▸ EXERCISE INSTRUCTIONS: Return the data below unchanged, keeping every line as it appears.

+++ MATERIAL FOR THIS TASK

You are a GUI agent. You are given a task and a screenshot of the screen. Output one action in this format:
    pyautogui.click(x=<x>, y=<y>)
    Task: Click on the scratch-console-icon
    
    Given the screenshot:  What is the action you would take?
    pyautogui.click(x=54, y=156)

++++++

▸ EXERCISE OUTPUT:
You are a GUI agent. You are given a task and a screenshot of the screen. Output one action in this format:
    pyautogui.click(x=<x>, y=<y>)
    Task: Click on the scratch-console-icon
    
    Given the screenshot:  What is the action you would take?
    pyautogui.click(x=54, y=156)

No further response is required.